I've spoken with a lot of people recently who ask me why we haven't had many hurricanes in the Atlantic this year.  This is especially noticeable when contrasting with last year's record hurricane season.  During the 2005 hurricane season, the Atlantic saw 28 named storms and 15 hurricanes, which broke several records (Check here for a complete list: http://www.wunderground.com/hurricane/record2005.asp).  This year we've had only 9 named storms and 5 hurricanes so far.  Furthermore, no hurricanes have come anywhere near the U.S. coastline (with the exception of Ernesto, which was a hurricane for a brief period of time, but thankfully weakened to tropical storm status by the time it reached Florida).  Hurricanes Florence, Gordon, Helene, and Isaac have all formed deep in the Atlantic, and haven't hit any heavily populated areas.

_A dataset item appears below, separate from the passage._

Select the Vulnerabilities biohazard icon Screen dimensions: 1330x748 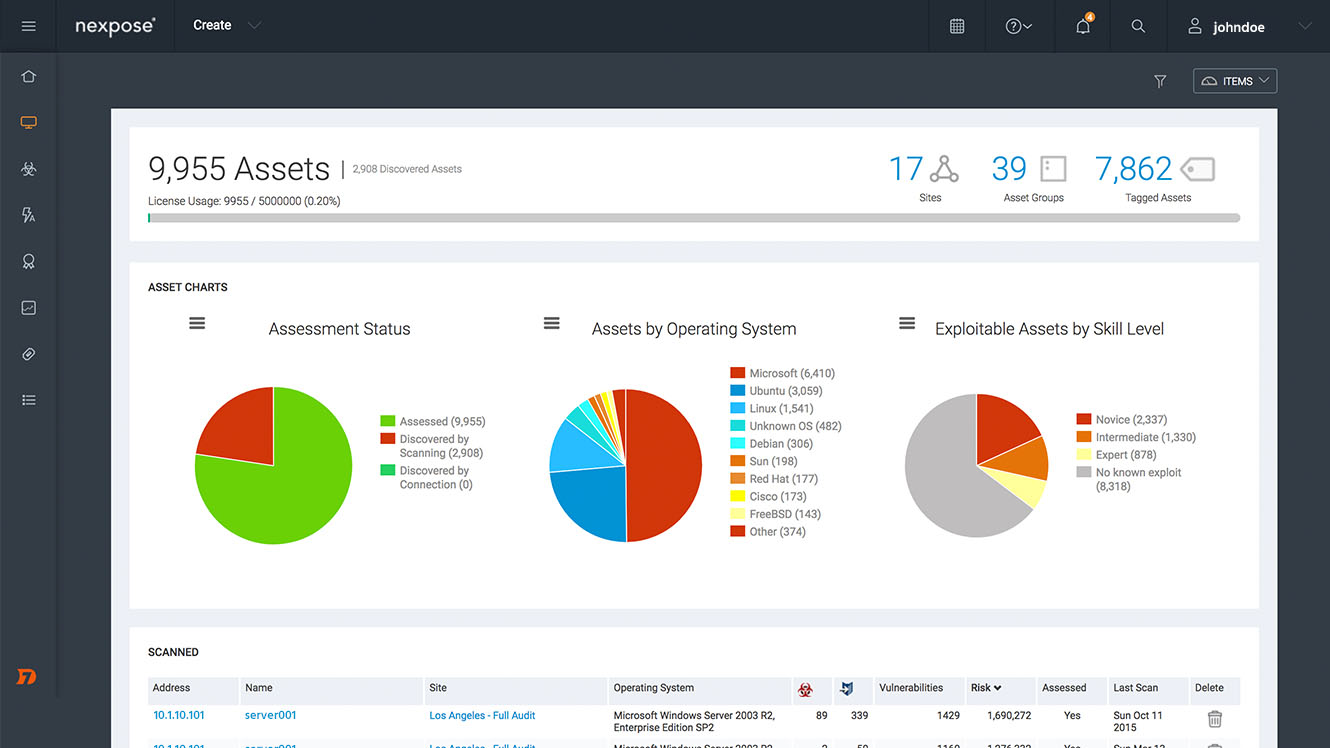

So where have all the storms gone?  To answer this we first need to look at the elements needed to form a tropical storm/hurricane:

•  Sea surface temperatures of 80F or higher.
•  Atmospheric instability.
•  A moist atmosphere below 500mb.
•  A near-surface disturbance to get things rolling.
•  An area of formation at least 500km North or South of the Equator.
•  Low vertical wind shear.

So what's lacking this year?  Sea surface temperatures are one of the most critical requirements, and above-average SSTs continue from last year into this year.  See the current temperature map here:  http://www.osdpd.noaa.gov/PSB/EPS/SST/data/usatlant.cf.gif.  Instability and a moist atmosphere with surface disturbances have also been present, as several typical storms have formed in the Atlantic this year.  The National Hurricane Center have watched several of these storms, but most of them have just fizzled out.  Formation 500km North of the Equator isn't typically an issue...storms will form just about anywhere, that requirement is in place because typically storms that are closer than 500km from the Equator are not long-lived because of a lack of Coriolis Force (http://en.wikipedia.org/wiki/Coriolis_force).

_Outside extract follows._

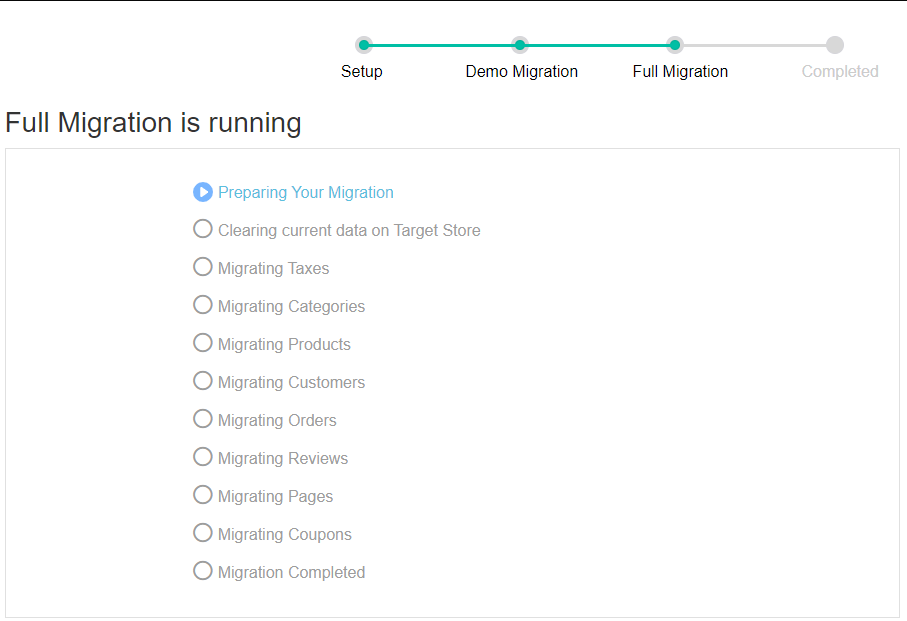Image resolution: width=907 pixels, height=621 pixels.
Task: Select the Migrating Pages status circle
Action: click(x=203, y=495)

That last requirement (low vertical wind shear) is missing though.  Vertical wind shear is defined as a difference in wind direction or wind speed as you ascend upwards into the atmosphere.  Ironically wind shear is good for extra-tropical storms like those that are common in the continental U.S., as it helps convection of moist air.  However tropical storms are much different because they typically last for days instead of minutes or hours.  A strong hurricane will grow to the upper edge of the troposphere, and with such a large area of circulation any bit of vertical wind shear is detrimental.  What happens here is that once a storm intensifies, it starts expanding upwards.  If there is more than about 10 knots of wind shear, the upper part of the storm will be blown away from the lower part.  To see this visually, check out a picture I took while flying to the Caribbean in May of 2006: http://flickr.com/photos/mikepj/158827442/.  Here you can see a storm in a high-shear environment.  The wind at lower levels are travelling in a different direction as the upper levels, so as this cloud builds toward the upper levels of the troposphere, the top part of the cloud is blown in a different direction (to the left from this viewpoint).  This season several smaller storms have formed in the Atlantic, only to be blown apart as they build into the upper troposphere.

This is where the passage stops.